Nous sommes sans lumière. Incapable de dormir, j’arpente la rue-droite, marchant lentement dans l’obscurité. J’entends le murmure des voix. Marcher détourne la mort de faire son œuvre en soi. J’ai failli mourir, encore ?, tu exagères, j’ai une douleur dans la poitrine, c’est à cause du froid, parce que tu dors par terre, j’ai fini de lire ton livre, il t’a plu ?, oui, je peux le garder ?, sans problème, ce gars qui est riche, qui a tout ce qu’il lui faut, se mettre nu devant la terre entière, je veux relire ça. Je pense sans cesse à ma mère. Il a dit cela comme il aurait dit : je pense sans cesse à la mort. Il garde en lui une sorte de vision intérieure, sans doute celle de l’enfance qui rejoint la veille femme rencontrée au marché. Ils ne se voient plus depuis longtemps. Mais il l’aime vraiment.

Quelle différence, au fond, avec le monde du dehors ? La vie paraît plus intense. Je n’ai pas tout compris, tu veux comprendre quoi ?, comment passer de l’autre côté, c’est à nous de faire le pas, de franchir la ligne, un jour tout est si grand que seul demeure le désir de se perdre. Je suis effrayé par ma propre existence. Il a des yeux d’enfant. Un unique destin. Le gars là, dans ton livre, il n’a jamais menti ? Jamais, pas même à sa mère. Qu’est-ce que la pauvreté ? Je n’en sais rien, ce soir je n’ai pas les idées claires.

Ce sac provoque l’apparition de l’angoisse. La réalité conjoncturelle s’oppose à la paix, à l’éternité, au repos. Le temps est compté, un décompte vers l’absence. Le narrateur ne connait pas la durée probable de son séjour à M. Un ou deux ans, peut-être. Il répond machinalement à la question de Calvin, car il ne sait pas. Sait-il d’ailleurs pourquoi il est là? Il est là comme tous sont là, de la même façon que Calvin est en prison. Il me parle d’un changement. Inattendu. De sa tristesse. Que vas-tu faire ? Vivre en pauvre. Il avait bu, mais c’est moi qui mentais. Je me souviens des paroles du Pangolin, le commissaire de police : le jugement est tout entier dans la rémission.

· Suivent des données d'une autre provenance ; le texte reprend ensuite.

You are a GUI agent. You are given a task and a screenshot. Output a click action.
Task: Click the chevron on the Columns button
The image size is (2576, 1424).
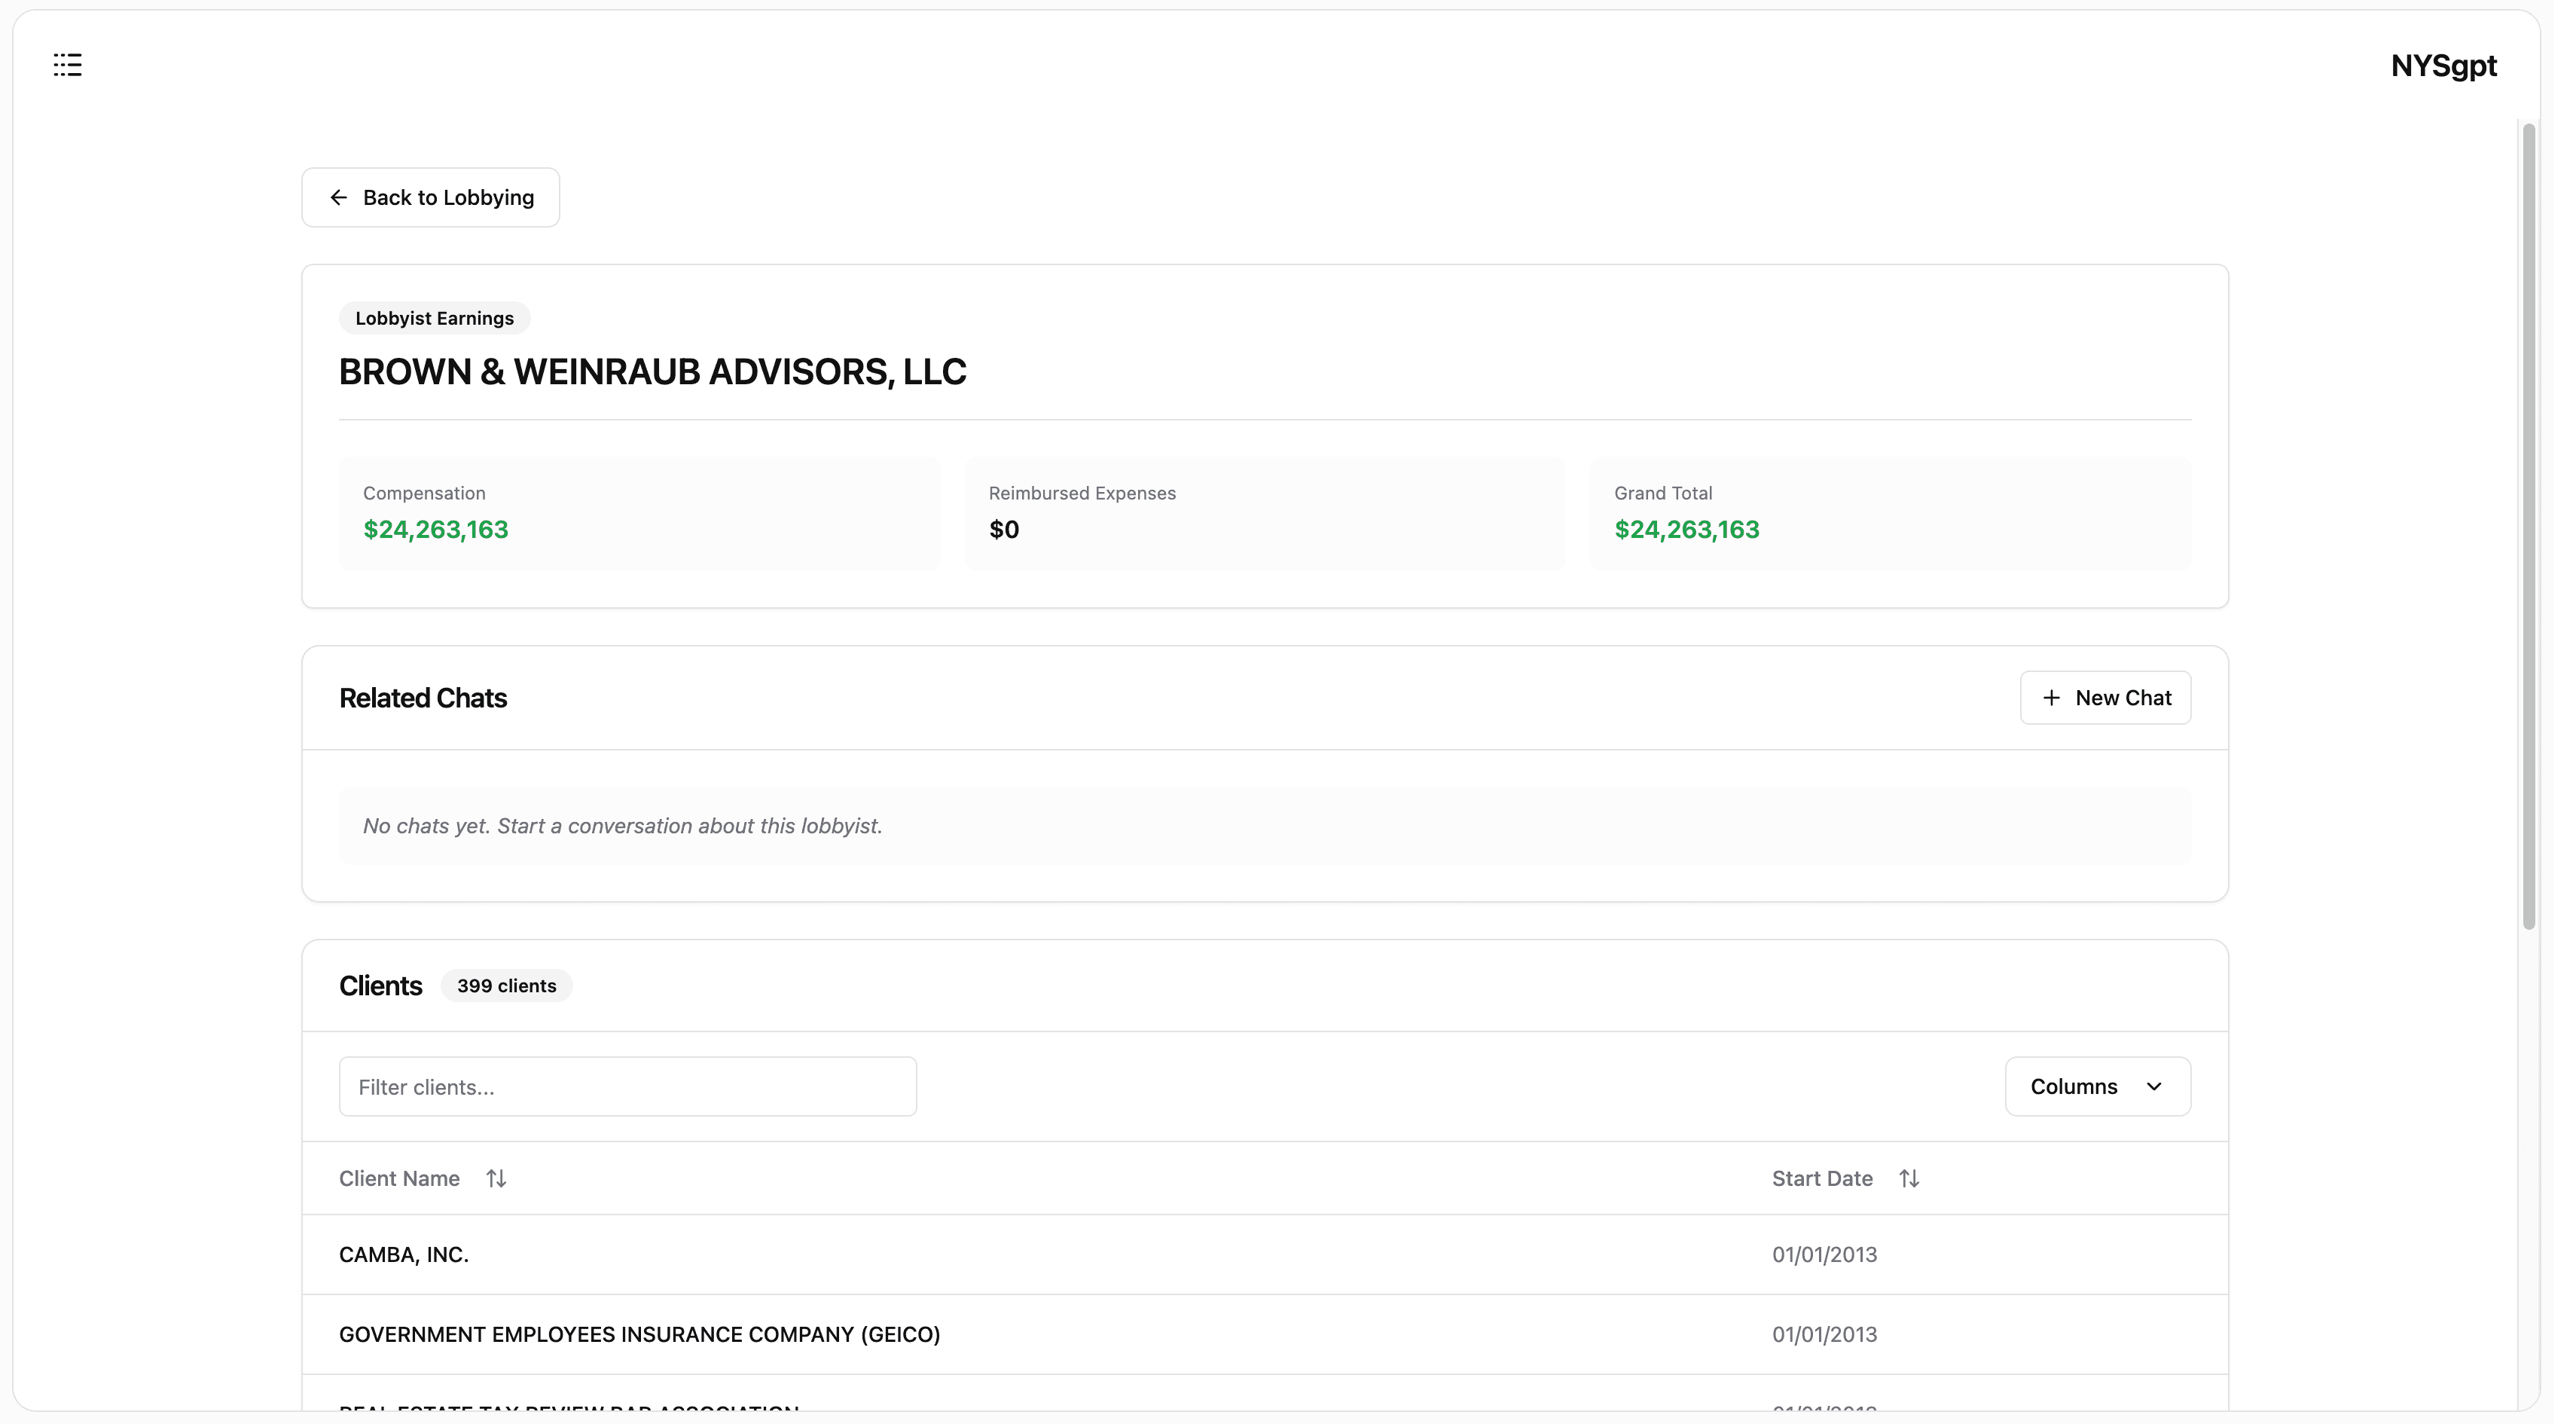2155,1086
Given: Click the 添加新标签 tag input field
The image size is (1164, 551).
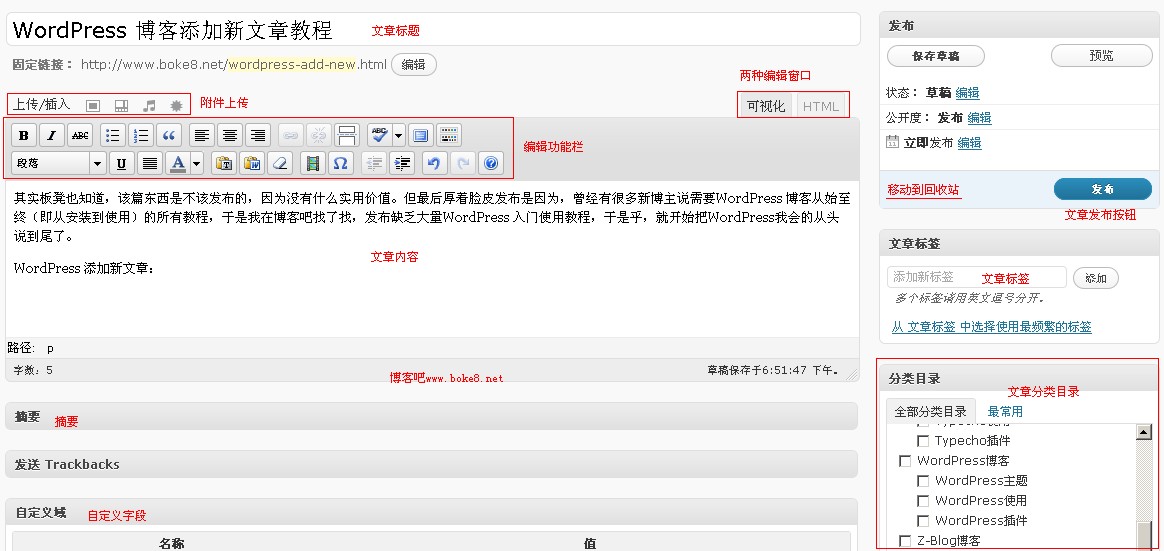Looking at the screenshot, I should 976,277.
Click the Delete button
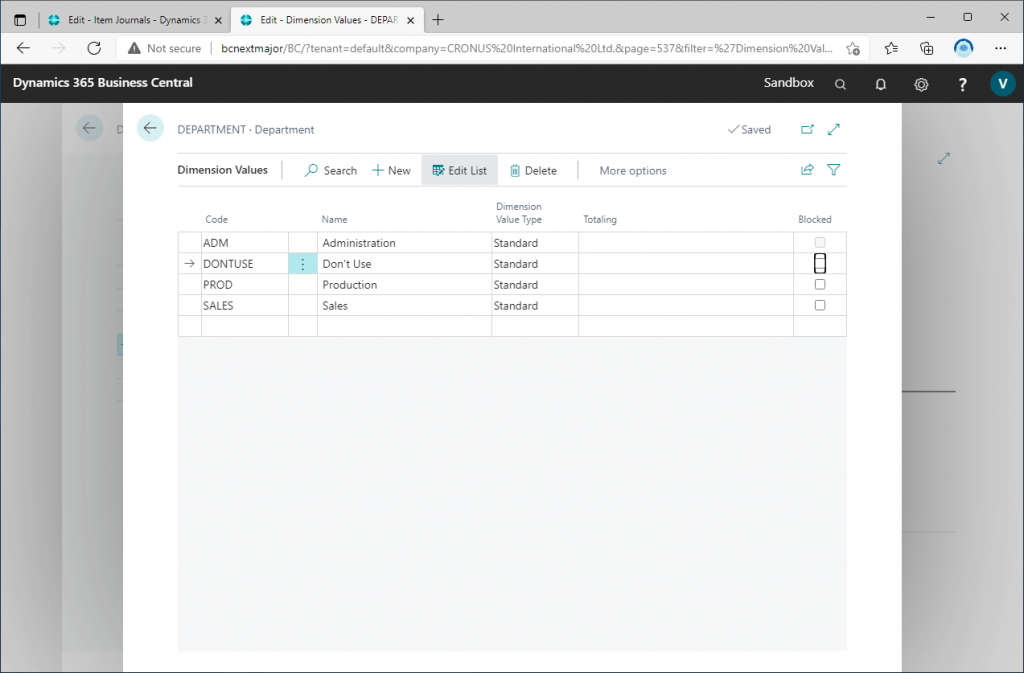This screenshot has width=1024, height=673. (x=533, y=171)
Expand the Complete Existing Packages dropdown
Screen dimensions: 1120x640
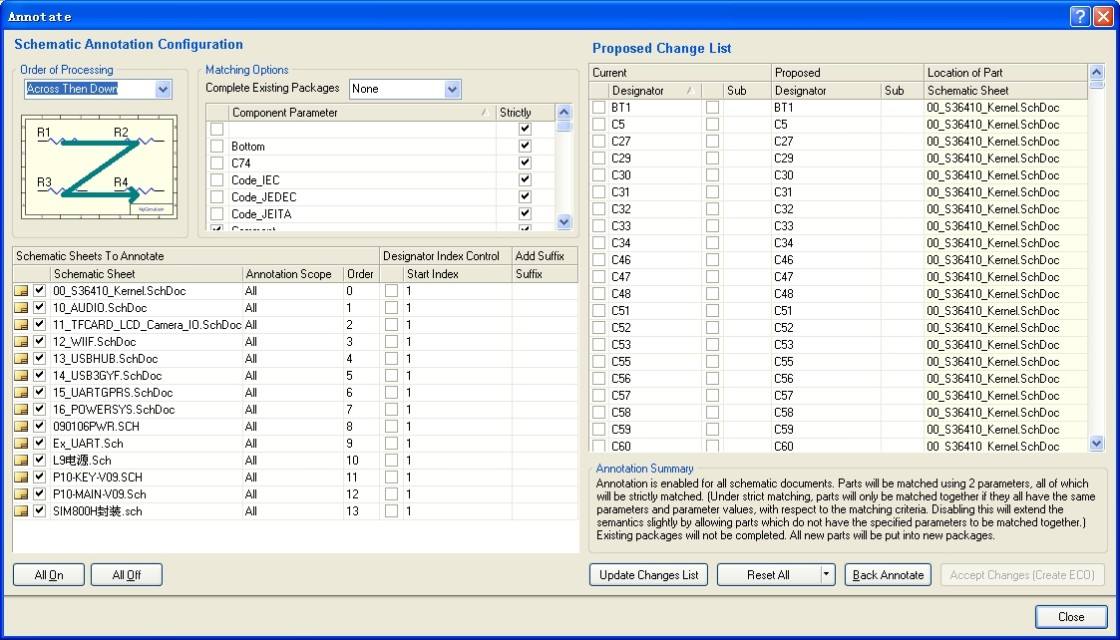[452, 89]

Voyez-vous, quand un homme avoue son méfait, je me sens si proche de lui. Je n’aime pas le flagrant délit. Le flagrant délit tue la grandeur de la profession. Je ne suis que médiocrement intéressé par l’ordre public, ce qui me passionne, c’est l’aveu. S’il n’y avait l’exigence de la justice humaine, je laisserai, non le criminel mais le coupable rentrer chez soi. Je pensais naïvement pouvoir aider tous les auteurs de crimes à recevoir librement leur condamnation, je ne parle pas des victimes de l’erreur judiciaire, non, mais des coupables enfermés dans leur propre présomption d’innocence. Ce n’est pas moi, monsieur le commissaire, je le jure sur les ancêtres.

Calvin n’est pas de ceux-là, mais de la catégorie des complices. Comme moi. Il n’avait aucune raison d’être là au moment des faits. C’est une force sans visage qui l’a poussé. Nous sommes de cette espèce. Je suis parti à K. C’était en mars, je crois. Tu n’étais pas là ? Pourquoi, tous, voulez-vous que je sois là ? Il me semble ne rien devoir à personne. Je suis un inconnu qui passe. Chacun de nous est seul, on lit cela dans tous les livres, c’est un lieu commun, mais quand un homme dit Je suis seul son témoignage est vrai. Alors, tu es seul, je le suis, et le pauvre du livre lui-même l’était. La solitude est l’anticipation de la mort, elle est notre agonie. Nous nous sommes disputés d’une manière ridicule. Ensuite, la nuit d’Afrique a pris nos corps sous son manteau.